[Task instructions]: Reproduce exactly the lines below, from the first through the one containing "Open the Actions", and nothing more.

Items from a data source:
= Beginning of Section =

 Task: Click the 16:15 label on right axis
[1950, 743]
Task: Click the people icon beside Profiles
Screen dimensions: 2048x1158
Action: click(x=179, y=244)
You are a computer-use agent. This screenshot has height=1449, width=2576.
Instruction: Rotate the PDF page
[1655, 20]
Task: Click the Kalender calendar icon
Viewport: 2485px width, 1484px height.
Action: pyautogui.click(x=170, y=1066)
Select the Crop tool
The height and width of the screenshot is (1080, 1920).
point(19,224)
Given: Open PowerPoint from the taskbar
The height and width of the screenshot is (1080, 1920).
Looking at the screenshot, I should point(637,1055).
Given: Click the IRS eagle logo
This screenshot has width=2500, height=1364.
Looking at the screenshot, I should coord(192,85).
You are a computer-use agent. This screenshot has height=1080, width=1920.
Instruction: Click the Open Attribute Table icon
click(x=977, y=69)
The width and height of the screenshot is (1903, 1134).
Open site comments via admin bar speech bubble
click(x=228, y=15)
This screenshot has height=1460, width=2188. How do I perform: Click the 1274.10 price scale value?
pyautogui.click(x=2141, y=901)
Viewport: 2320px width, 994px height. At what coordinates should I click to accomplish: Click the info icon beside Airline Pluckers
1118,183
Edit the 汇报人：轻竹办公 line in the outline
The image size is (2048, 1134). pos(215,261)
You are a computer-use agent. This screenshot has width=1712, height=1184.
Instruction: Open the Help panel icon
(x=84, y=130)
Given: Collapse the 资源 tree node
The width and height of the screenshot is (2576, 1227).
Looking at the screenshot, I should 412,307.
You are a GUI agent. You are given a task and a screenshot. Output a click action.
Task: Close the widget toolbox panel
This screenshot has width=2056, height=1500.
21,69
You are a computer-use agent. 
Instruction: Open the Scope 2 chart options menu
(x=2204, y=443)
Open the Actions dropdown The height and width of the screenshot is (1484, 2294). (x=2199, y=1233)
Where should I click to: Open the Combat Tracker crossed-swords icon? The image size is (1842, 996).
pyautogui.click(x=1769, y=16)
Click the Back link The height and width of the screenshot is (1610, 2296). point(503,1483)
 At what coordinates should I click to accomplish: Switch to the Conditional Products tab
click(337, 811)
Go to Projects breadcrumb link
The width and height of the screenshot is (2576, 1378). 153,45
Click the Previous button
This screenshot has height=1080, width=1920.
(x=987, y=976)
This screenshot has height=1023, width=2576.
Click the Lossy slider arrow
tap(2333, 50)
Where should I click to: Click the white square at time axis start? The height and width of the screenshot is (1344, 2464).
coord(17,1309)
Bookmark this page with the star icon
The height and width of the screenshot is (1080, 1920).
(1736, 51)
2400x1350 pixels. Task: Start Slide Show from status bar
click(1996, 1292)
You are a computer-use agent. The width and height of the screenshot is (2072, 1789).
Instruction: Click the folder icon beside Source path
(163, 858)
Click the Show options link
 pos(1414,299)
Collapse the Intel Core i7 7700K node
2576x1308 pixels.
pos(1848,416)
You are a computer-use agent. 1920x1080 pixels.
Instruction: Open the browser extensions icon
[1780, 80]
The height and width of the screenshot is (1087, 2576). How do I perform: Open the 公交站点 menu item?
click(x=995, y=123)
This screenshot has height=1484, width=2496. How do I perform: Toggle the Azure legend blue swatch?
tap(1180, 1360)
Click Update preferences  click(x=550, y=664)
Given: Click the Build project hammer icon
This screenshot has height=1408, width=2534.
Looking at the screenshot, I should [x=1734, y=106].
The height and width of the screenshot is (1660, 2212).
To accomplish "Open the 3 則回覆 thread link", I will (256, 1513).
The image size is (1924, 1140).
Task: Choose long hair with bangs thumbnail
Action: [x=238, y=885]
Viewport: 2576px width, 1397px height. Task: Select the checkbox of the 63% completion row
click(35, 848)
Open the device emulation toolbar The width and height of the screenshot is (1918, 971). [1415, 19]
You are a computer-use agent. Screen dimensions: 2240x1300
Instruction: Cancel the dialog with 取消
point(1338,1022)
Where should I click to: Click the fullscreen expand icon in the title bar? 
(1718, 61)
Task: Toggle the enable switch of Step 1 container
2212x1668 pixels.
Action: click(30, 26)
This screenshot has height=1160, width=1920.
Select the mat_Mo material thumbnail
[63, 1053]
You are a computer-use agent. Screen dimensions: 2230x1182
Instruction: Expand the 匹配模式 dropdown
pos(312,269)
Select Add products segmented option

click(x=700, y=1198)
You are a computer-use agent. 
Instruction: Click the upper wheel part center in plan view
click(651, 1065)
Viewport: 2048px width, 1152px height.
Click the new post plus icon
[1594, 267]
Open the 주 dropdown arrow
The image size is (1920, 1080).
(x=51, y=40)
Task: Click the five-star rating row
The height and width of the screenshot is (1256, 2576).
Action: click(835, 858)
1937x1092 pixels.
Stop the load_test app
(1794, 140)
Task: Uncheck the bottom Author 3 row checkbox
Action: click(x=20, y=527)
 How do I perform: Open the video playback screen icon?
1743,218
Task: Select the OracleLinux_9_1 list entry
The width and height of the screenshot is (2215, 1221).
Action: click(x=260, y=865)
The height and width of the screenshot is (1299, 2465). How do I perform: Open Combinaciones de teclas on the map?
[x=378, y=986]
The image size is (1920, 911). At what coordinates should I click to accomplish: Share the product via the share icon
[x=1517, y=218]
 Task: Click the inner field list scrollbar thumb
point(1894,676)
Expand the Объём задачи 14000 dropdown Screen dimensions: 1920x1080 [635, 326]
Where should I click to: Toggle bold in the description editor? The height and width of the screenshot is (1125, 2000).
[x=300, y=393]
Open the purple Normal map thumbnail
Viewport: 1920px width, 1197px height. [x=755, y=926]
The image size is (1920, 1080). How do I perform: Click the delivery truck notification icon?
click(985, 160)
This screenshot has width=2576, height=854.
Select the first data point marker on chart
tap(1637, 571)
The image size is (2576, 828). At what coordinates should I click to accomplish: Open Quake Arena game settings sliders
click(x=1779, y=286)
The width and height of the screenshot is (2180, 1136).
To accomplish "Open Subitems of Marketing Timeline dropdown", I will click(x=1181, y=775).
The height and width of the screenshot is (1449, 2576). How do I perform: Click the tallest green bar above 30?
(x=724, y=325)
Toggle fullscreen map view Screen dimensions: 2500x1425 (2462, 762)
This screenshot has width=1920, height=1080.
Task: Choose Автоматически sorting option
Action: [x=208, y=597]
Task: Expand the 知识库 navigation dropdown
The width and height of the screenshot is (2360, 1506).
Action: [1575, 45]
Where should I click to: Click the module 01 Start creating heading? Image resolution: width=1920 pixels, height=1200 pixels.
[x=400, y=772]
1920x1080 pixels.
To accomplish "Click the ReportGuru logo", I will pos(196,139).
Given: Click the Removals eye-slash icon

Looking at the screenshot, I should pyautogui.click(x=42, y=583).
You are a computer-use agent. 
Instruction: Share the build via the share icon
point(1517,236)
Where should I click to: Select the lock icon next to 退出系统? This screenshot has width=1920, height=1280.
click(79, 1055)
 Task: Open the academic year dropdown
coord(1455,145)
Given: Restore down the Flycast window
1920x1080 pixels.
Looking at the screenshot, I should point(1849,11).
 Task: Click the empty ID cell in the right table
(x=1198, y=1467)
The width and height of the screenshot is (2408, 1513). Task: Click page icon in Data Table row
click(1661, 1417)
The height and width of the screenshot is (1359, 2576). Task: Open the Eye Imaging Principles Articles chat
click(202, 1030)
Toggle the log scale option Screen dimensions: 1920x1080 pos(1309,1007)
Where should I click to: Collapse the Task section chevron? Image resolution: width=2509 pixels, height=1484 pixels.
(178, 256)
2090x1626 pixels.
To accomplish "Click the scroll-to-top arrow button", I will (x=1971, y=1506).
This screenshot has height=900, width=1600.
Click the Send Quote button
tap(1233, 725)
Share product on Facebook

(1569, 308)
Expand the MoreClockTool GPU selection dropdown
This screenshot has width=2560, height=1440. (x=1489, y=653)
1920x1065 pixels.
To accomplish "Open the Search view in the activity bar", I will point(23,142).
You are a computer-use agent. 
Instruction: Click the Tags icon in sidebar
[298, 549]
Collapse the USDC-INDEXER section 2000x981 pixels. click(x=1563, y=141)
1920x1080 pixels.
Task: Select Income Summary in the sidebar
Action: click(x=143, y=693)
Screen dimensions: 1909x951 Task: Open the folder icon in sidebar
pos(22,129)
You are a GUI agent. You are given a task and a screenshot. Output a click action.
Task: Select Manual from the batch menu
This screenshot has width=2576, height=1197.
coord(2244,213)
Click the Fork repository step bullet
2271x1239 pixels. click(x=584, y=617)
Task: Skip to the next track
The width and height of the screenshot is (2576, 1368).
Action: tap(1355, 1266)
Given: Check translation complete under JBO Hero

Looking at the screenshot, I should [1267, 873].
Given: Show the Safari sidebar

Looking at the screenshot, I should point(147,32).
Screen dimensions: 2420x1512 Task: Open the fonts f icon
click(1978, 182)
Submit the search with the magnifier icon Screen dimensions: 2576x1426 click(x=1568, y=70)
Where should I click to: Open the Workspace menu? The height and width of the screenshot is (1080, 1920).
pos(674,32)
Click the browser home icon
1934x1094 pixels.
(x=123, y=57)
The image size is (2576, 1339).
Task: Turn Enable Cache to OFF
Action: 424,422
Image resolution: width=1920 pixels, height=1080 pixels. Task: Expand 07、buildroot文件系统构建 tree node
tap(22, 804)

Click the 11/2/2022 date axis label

= End of Section =

[Answer to the problem]:
 Task: Click the 16:15 label on right axis
[1950, 743]
Task: Click the people icon beside Profiles
Screen dimensions: 2048x1158
Action: click(x=179, y=244)
You are a computer-use agent. This screenshot has height=1449, width=2576.
Instruction: Rotate the PDF page
[1655, 20]
Task: Click the Kalender calendar icon
Viewport: 2485px width, 1484px height.
Action: pyautogui.click(x=170, y=1066)
Select the Crop tool
The height and width of the screenshot is (1080, 1920).
point(19,224)
Given: Open PowerPoint from the taskbar
The height and width of the screenshot is (1080, 1920).
Looking at the screenshot, I should point(637,1055).
Given: Click the IRS eagle logo
This screenshot has width=2500, height=1364.
Looking at the screenshot, I should coord(192,85).
You are a computer-use agent. This screenshot has height=1080, width=1920.
Instruction: Click the Open Attribute Table icon
click(x=977, y=69)
The width and height of the screenshot is (1903, 1134).
Open site comments via admin bar speech bubble
click(x=228, y=15)
This screenshot has height=1460, width=2188. How do I perform: Click the 1274.10 price scale value?
pyautogui.click(x=2141, y=901)
Viewport: 2320px width, 994px height. At what coordinates should I click to accomplish: Click the info icon beside Airline Pluckers
1118,183
Edit the 汇报人：轻竹办公 line in the outline
The image size is (2048, 1134). pos(215,261)
You are a computer-use agent. This screenshot has width=1712, height=1184.
Instruction: Open the Help panel icon
(x=84, y=130)
Given: Collapse the 资源 tree node
The width and height of the screenshot is (2576, 1227).
Looking at the screenshot, I should 412,307.
You are a GUI agent. You are given a task and a screenshot. Output a click action.
Task: Close the widget toolbox panel
This screenshot has width=2056, height=1500.
21,69
You are a computer-use agent. 
Instruction: Open the Scope 2 chart options menu
(x=2204, y=443)
Open the Actions dropdown The height and width of the screenshot is (1484, 2294). (x=2199, y=1233)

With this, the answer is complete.